Moreover, previous research has suggested that deficiencies in glutamatergic signalling might be behind the development of symptoms of schizophrenia. The Burrows et al 2015 paper studied the role of metabotropic glutamate receptor 5 (mGlu5) in environmental modulation of behavioral impairments associated with schizophrenia. They did this by comparing mGlu5 KO mice exposed to an Enriched Environment (EE) to those raised under normal conditions. Their results found that the EE paradigm improved long-term spatial learning and prepulse inhibition (PPI) deficits and decreased spontaneous hyperactivity in mGlu5 KO mice. Additionally, mice exposed to the EE paradigm had different behavioral responses to the NMDAR antagonist MK-801, which suggests the beneficial behavioral outcomes of this paradigm occur as a result of changes in NMDAR signalling. 

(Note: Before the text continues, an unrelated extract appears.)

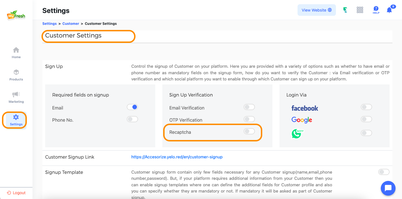The image size is (402, 199).
Task: Open the customer-signup URL link
Action: coord(177,157)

It was fascinating to read about these two completely different approaches to studying schizophrenia, one based on neurodevelopment, genetic risk, and mutations, and the other on glutamate signalling and environmental factors. This illustrates the multifaceted nature of schizophrenia and mental illnesses in general, as it is almost certain that neurodevelopmental, genetic, environmental, and intracellular signalling factors are all involved in the expression of clinical symptoms. Perhaps it could be interesting to combine these experimental approaches to studying this illness by looking at any potential changes in glutamate signalling at different stages in pre- and postnatal development and whether these are linked to the emergence of symptoms. Other potential experiments could further investigate whether being raised in an enriched environment protects against the expression of DISC1 mutations specifically, or whether there is any relationship between glutamate signalling deficits and expression of DISC1 mutations or vice versa. Overall, despite approaching the issue from different angles, both of these studies have the potential to lead to the development of new therapeutic treatments for schizophrenia.